Author: Julian May
View album and artist detailsArtist/band: |
Rob Harbron |
Label: |
Rob Harbron |
Magazine Review Date: |
Aug/Sep/2019 |
A Labrador, catching the scent of rabbits in the bushes, sniffs about. ‘Polly in the Wood’, one of several lovely tunes that grace Rob Harbron's first solo album, conjures this image exactly. ‘Like a Christmas Tree’ springs from another canine encounter. Harbron, wandering along a Wiltshire towpath at twilight, met a dog wearing a collar lit with LED lights and the tune ‘popped into my head fully formed.’ ‘Mill Lane’, inspired by an old track near Nether Compton in Dorset, is a leisurely stroll of a tune.

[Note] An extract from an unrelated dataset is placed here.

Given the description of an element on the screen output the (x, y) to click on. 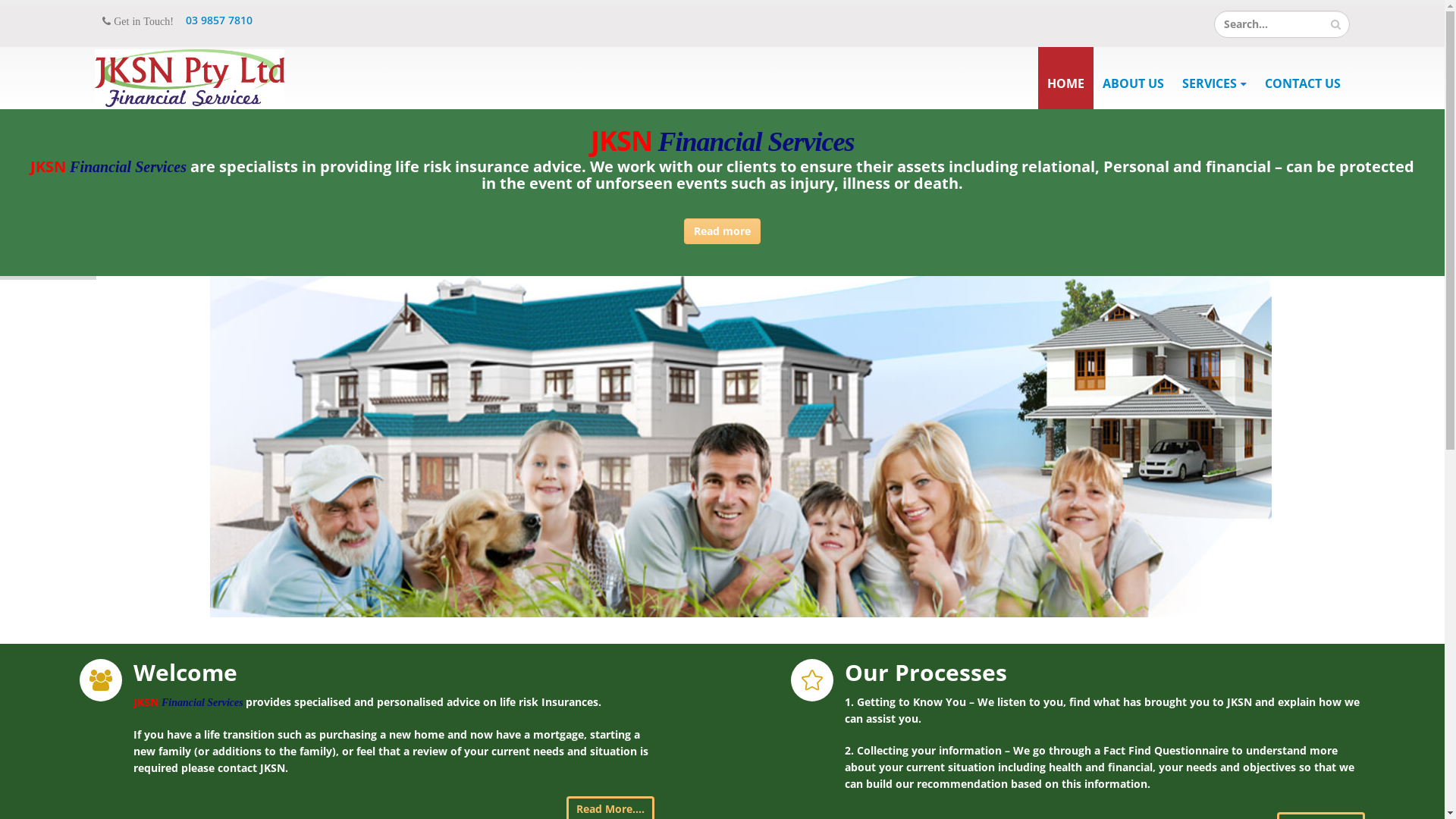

This is a proper solo album, just Harbron and his beautiful 1930s Wheatstone Aeola. It's an English, not an Anglo, concertina; the same note sounds on the push and the pull of the bellows. The pop of the buttons as they are pressed and released provides percussive accompaniment. And this is very English music. Most of the tunes are Harbron's own but, sniffing and digging about, he's flushed out some fine hornpipes from the manuscript of William Irwin, a fiddler from his native Cumbria.
Meanders is the perfect title; several tunes owe their existence to the byways Harbron wanders around. More than this, the distinctive quality of his composing and playing – apparent in his work with Leveret together with Sam Sweeney and Andy Cutting – is the way he rambles around a tune itself, going this way and that, doubling back and then off. Rob Harbron is a musical hound, showing an endless energy and a fine nose for a melody.